Güncelleme Tarihi:
Akgül, depremin üzerinden 15 yıl geçmesine rağmen, acılarının hala taze olduğunu söyledi.
Evlat kaybetmenin çok acı durum olduğunu belirten Akgül, şunları dile getirdi:
"Bazı şeyler vardır yaşadığımız, insanın hiç unutamayacağı. Bu yıla kadar kimseye bahsetmediğim bir şeyi anlatmak istyorum, içimde yara oldu. 16 Ağustos sabahı uyandık, eşim ve ben çalışıyorduk, çocuklar yaz tatili olduğu için evdeydi. O gece kayınpederimin komşuları misafirimizdi. Onlar giderken kızım babaannesine gitmek için çok ağladı. 'Anneciğim ben de gideyim, ne olursun ben de gideyim' diye. 'Hayır kızım, daha dün geldin oradan' dedim. Daha pazar günü gelmişti oradan. Alt kata indik, gözyaşlarını tutamıyordu. 'Söz, babanla konuşayım yarın göndereceğim' dedim. Misafirlerle göndermedim, ertesi gün cenazesini götürdük oraya."

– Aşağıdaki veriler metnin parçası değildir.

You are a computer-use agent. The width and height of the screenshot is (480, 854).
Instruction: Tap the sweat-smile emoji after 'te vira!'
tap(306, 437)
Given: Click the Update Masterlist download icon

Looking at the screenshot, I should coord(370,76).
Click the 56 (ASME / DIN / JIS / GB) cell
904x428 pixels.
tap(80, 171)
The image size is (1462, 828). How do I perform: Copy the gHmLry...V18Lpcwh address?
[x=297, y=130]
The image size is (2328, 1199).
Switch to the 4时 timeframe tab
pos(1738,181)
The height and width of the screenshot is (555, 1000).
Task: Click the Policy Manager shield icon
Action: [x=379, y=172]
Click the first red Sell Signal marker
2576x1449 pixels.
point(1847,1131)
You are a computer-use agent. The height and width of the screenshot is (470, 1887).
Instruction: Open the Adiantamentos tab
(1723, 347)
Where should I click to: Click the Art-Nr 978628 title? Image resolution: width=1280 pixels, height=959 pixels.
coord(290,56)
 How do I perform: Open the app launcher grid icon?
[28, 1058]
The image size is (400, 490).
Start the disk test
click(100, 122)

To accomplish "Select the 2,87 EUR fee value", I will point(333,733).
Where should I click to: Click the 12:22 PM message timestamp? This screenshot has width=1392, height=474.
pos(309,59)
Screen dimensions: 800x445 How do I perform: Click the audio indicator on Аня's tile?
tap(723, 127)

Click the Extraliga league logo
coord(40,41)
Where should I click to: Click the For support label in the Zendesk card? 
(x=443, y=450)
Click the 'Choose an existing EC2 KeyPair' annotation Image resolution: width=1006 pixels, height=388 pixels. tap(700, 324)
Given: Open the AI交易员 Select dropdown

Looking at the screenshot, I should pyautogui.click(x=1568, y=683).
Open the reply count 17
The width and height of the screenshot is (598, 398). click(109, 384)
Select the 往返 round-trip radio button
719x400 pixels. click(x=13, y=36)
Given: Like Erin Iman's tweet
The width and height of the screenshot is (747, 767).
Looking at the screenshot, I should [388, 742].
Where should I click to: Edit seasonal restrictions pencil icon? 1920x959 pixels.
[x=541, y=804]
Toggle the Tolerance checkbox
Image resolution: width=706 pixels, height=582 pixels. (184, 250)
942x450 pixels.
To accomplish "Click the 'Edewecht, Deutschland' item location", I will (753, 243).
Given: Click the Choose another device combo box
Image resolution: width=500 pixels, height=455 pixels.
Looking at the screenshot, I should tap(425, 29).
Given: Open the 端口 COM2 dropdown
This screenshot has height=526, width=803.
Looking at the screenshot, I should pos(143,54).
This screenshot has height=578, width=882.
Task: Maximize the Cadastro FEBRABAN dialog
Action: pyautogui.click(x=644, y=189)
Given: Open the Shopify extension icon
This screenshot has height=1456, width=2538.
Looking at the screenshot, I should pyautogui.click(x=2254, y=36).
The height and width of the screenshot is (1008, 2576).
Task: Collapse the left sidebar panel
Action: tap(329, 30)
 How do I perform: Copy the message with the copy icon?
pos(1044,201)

Kızını misafirliğe göndermediği için sürekli pişmanlık yaşadığını dile getiren Akgül, kızının çarpık yapılaşma nedeniyle öldüğünü anlattı.
Akgül, şunları kaydetti:
"Çünkü evimiz yıkılmadı, karşımızdaki 5 katlı apartman evimizin üzerine yıkıldı. Biz sağ çıktık, kızımızı kurtaramadık maalesef. İnsanlar bundan biraz ders alsın. Bizim üzerimize yıkılan 5 katlı binanın ana giriş merdivenleri oraya büyük bir dükkan yapabilmek için alınmış, yan tarafa bırakılmıştı. Bina da o yöne yıkıldı ,orası da bizden taraftı. Ben büyük dükkanları olan altı geniş bina gördüğüm zaman çok tedirgin oluyorum, çok üzülüyorum. Bina yapılırken denetimler biraz da sıkı olmalı. Bazı müteahhit, mühendisler ceza aldığı için veya vicdanları olduğu içindir mi bilmiyorum ama son yıllarda işi daha sıkı tutuyorlar, daha çok dikkat ediliyor ama olan benim canıma, yavruma oldu. Başkalarına olmasını asla istemem."
Kızını sadece 17 Ağustos'ta hatırlamadığını, hep an içinde sakladığını ifade eden Akgül, "Yeni bir yer gördüğümüzde halen benim kızım da burayı gördü mü' diye düşünüyorum. Aslında görmedi ve yıllar geçti ama hiç geçmemiş gibi çok acı. Akrabalarımızdan da çok kişi kaybettim ama evlat acısı Allahım kimseye vermesin, çok acı bir şey" şeklinde konuştu.
Binaya giremedi, 14 yıl prefabrikte yaşadı
Akgül, deprem sonrası binalara giremediğini, 14 yıl prefabrikte kaldıktan sonra tek katlı müstakil evde yaşamaya başladığını vurguladı.
Akgül, sözlerini şöyle tamamladı:
"14 yıl prefabriklerde toplu yaşam mücadelesi verdik. Çok zor yıllardı. Evimin yanındaki binaların yüksek olmasından korkuyordum ama çok şükür burada en fazla iki katlı evler var. Psikolojimiz tamamen bozuldu, zaten tedavi görüyorum. Dar düşünen bir çevredeydim. Deli muamelesi gördüm ama kontrolüm dışında krizler ataklar yaşadım. İlaç tedavim devam ediyor. Kanser tedavisi de görüyorum. Çok zor günler yaşadık. Şu an ilaçlarla kontroldeyim. İyiyim çok şükür. Her şeyden önce oğlum ve eşim için yaşıyorum. Allahım bir daha yaşatmasın. Biz yaşadık bu acıyı başkaları yaşamasın."